Finding this sweet spot that provides faster response times at similar or lower costs is a performance tuning experiment that can pay high dividends at scale. Lambda makes this a relatively straightforward experiment to perform as there is only one parameter (memory allocation) to vary. The case study later in this chapter will explain an approach that can be used for platforms such as GAE, which have multiple interdependent parameters that control scalability and costs.
Scalability
As the number of concurrent requests for a function increases, Lambda will deploy more runtime instances to scale the processing. If the request load continues to grow, Lambda reuses available instances and creates new instances as needed. Eventually, when the request load falls, Lambda scales down by stopping unused instances. That’s the simple version, anyway. In reality, it is a tad more complicated.

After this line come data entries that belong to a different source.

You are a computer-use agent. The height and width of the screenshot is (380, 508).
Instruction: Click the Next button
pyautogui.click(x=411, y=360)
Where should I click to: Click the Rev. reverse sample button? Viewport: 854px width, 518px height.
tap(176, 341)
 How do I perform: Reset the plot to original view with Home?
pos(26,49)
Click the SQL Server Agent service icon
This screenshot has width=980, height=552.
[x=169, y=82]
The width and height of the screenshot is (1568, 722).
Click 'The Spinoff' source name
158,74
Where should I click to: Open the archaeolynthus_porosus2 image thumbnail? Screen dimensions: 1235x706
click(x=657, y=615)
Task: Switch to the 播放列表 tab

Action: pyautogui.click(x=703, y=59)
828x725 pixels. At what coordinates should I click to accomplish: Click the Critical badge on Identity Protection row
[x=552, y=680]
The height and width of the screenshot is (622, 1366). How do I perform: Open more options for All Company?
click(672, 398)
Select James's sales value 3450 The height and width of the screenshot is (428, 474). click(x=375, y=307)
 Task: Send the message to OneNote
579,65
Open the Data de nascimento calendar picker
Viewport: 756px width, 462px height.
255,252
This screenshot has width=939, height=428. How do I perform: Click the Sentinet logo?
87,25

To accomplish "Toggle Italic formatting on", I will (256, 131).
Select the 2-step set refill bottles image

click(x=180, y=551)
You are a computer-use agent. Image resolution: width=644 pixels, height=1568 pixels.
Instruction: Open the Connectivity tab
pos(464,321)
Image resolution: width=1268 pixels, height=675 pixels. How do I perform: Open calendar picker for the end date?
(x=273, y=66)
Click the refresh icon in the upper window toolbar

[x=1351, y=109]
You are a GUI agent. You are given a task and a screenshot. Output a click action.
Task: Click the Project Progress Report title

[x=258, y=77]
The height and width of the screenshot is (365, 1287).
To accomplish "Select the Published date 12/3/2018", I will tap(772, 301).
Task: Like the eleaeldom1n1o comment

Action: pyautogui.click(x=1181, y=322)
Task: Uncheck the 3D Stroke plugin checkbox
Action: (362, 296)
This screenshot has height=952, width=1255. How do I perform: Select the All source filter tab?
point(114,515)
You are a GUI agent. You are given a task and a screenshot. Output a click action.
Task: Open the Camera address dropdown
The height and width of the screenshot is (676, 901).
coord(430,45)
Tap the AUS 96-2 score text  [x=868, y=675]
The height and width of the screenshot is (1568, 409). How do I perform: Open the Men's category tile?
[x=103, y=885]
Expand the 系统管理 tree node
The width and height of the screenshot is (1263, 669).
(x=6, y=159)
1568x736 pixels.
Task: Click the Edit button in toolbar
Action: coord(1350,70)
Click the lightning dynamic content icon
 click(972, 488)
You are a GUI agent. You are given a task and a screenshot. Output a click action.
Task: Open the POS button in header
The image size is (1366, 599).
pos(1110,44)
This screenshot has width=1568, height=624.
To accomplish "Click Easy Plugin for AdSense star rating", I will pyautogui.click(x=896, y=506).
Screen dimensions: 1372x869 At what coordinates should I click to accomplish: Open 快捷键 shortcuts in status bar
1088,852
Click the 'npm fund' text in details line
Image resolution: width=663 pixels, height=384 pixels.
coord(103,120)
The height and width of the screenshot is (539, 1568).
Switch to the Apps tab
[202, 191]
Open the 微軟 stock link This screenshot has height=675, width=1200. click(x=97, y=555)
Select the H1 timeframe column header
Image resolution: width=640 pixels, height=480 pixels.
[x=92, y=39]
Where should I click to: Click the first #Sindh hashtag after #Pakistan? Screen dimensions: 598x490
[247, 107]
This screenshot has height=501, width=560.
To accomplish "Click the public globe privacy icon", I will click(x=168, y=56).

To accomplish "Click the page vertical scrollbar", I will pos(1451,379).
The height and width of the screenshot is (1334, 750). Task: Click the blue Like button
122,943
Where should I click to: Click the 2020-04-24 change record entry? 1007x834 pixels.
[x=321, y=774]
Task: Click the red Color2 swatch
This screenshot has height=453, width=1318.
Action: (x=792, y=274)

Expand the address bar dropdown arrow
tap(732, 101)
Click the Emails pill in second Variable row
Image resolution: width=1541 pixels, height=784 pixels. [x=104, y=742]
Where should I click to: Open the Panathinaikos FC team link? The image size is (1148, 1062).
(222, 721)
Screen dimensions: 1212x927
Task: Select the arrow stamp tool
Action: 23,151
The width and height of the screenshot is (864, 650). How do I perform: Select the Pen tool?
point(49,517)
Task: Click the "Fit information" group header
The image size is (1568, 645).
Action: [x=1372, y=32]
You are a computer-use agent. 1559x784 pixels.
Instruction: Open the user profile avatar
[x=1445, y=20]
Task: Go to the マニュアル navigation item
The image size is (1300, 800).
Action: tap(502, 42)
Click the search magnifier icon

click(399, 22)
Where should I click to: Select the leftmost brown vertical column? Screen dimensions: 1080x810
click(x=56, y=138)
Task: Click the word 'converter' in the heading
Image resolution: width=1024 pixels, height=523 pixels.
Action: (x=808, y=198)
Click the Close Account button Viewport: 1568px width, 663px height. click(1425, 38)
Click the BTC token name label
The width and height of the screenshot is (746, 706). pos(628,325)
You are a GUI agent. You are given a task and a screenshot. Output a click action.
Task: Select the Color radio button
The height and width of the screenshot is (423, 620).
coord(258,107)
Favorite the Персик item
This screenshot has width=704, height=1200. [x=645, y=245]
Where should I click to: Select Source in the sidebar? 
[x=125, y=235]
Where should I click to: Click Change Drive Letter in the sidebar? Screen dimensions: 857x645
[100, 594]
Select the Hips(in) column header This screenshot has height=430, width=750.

All Lambda functions have a built-in concurrency limit for request bursts. Interestingly, this default burst limit varies depending on the AWS region where the function is deployed. For example, in US West (Oregon), a function can scale up to 3,000 instances to handle a burst of requests, whereas in Europe (Frankfurt) the limit is 1,000 instances.5
Regardless of the region, once the burst limit is reached, a function can scale at a rate of 500 instances per minute. This continues until the demand is satisfied and requests start to drop off. If the request load exceeds the capacity that can be processed by 500 additional instances per minute, Lambda throttles the function and returns an HTTP 429 to clients, who must retry the request.
This behavior is depicted in Figure 8-2. During the request burst, the number of instances grows rapidly up to the region-defined burst limit. After that, only 500 new instances can be deployed per minute. During this time, requests that cannot be satisfied by the available instances are throttled. As the request load drops, instances are removed from the platform until a steady state of traffic resumes.
Precisely how many concurrent client requests a function can handle depends on the processing time for the function. For example, assume we have 3,000 deployed instances, and each request takes on average 100 milliseconds to process. This means that each instance can process 10 requests per second, giving a maximum throughput of (3,000 × 10) = 30,000 requests per second.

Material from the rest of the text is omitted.